Three candidates are in the running to become the next federal Liberal candidate for the Okanagan Coquihalla riding.
Former local candidate Ross Rebagliati earlier announced he was stepping down for personal reasons. On March 15, the Liberal membership will vote in the next Liberal candidate who will represent the riding.
John Kidder who lives and maintains 10 acres in Ashcroft, has been a member of the Liberal Party of Canada since 1980. He said he is opposed to many of the directions the government is taking.
“I see our government tending towards secrecy rather than openness, division rather than inclusion, authority rather than freedom, private interests rather than public. I see ideologically-based political tactics intended to ensure electoral success, rather than a strategy for sound government. I want to be a part of replacing this government with one that better reflects Canada and Canadians,” said Kidder.
Shan Lavell is a registered nurse with a bachelor of science in nursing and a masters in counselling psychology from the University of Victoria.
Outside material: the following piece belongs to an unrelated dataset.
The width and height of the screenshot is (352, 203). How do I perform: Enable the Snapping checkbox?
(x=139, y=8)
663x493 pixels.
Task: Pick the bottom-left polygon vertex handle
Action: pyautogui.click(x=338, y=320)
She grew up in the Okanagan Valley and is passionate about creating the conditions for growth for families and business.
Lavell has particular interest in national policy in the areas of Aboriginal relations, affordable housing, early childhood development and child care and the ways we can create the conditions for growth for agricultural in Canada and communities in the Okanagan Coquihalla riding.
Gordon Wiebe has lived in the Okanagan for 11 years and has been a high school teacher in Saskatoon, Langley, Abbotsford and taught English in Hong Kong.
Seeking the Liberal nomination for Okanagan Coquihalla, Wiebe believes in a renewed and a stronger federalism, a balanced budget, a national policy on digital technologies and communication, and a national financial regulator which protects retirees, pensioners, investors, business and homeowners.
Wiebe calls for a stronger emphasis on interprovincial dialogue on issues of health care, greater emphasis on pluralism and dialogue with the First Nations, a national civilian service which is staffed by volunteer recruits, modeled after the American Vista program in the U.S., greater emphasis on the arts and multiculturalism and a more progressive immigration and emigration policy.